Jovem trans que viveu nas ruas passa em primeiro lugar em Economia na UFF
Olivia Cordeiro, de 26 anos, superou histórico de violência e agora atua na formulação de políticas públicas para a comunidade LGBTQIA+
A estudante Olivia Cordeiro, de 26 anos, foi aprovada em primeiro lugar no vestibular para o curso de Economia da Universidade Federal Fluminense (UFF). A conquista marca uma nova etapa na vida da jovem trans, que superou um histórico de violência física, expulsão de casa e vivência nas ruas da Cracolândia, em São Paulo.
Diagnosticada com altas habilidades e superdotação aos três anos de idade, Olivia já cursava Economia em uma instituição particular e chegou a calcular um viaduto para a Prefeitura de São Paulo. Aos 19 anos, no entanto, foi expulsa de casa e passou mais de 40 dias internada após ser espancada pelo pai.

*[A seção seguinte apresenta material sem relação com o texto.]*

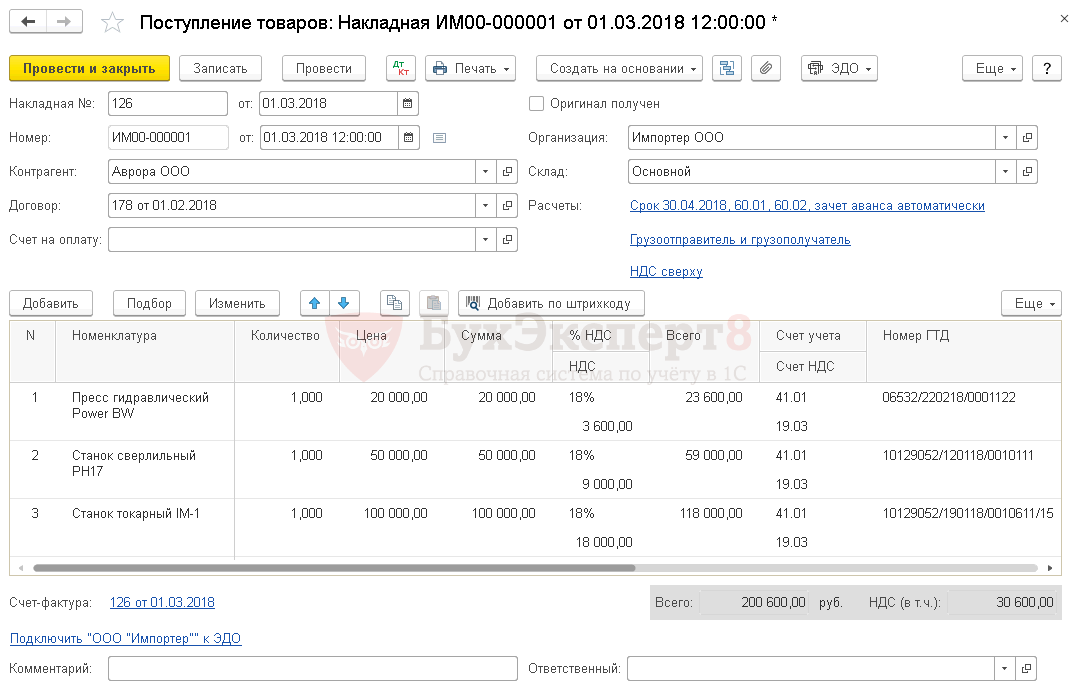Open calendar for Накладная date
The width and height of the screenshot is (1074, 690).
407,104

Sem rede de apoio, a estudante viveu nas ruas da capital paulista, onde dependia de doações para se alimentar e nem sempre conseguia abrigo. "Sofri muita violência física e sexual, conheci um rapaz que me batia muito e que me deixou com diversas cicatrizes pelo corpo. Não havia rotina, nem tempo para que eu pensasse em estudar", relata.

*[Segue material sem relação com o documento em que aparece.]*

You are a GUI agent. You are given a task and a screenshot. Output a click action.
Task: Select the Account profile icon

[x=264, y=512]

Mudança para o Rio de Janeiro
Após conseguir um local para morar e deixar o uso de drogas, a jovem enfrentou um incêndio que destruiu sua casa. Com apenas dois reais, viajou para o Rio de Janeiro em busca da vaga na UFF. Durante o processo, dormiu nas ruas e esteve em abrigos.
"Quando saiu o resultado, eu estava em um abrigo. Não foi uma cena de celebração, não houve festa, nem abraço. Ainda não tinha encontrado suporte, então por vezes, pensei que teria de desistir", afirma a estudante.
Vaquinha e políticas públicas
A trajetória de Olivia ganhou repercussão com o apoio da ONG Associação Recomeçar, que divulgou a história e organizou uma vaquinha online. A arrecadação ultrapassou R$ 100 mil, valor que subsidia sua alimentação, moradia e a rotina universitária.
Atualmente, ela estagia em um laboratório de prevenção à violência. Em entrevista à revista Marie Claire, a jovem destaca que seu objetivo é utilizar evidências científicas para formular políticas públicas que reduzam a pobreza entre pessoas trans. "Quero um futuro em que ser trans ou travesti não seja uma questão que precise ser enfrentada", diz.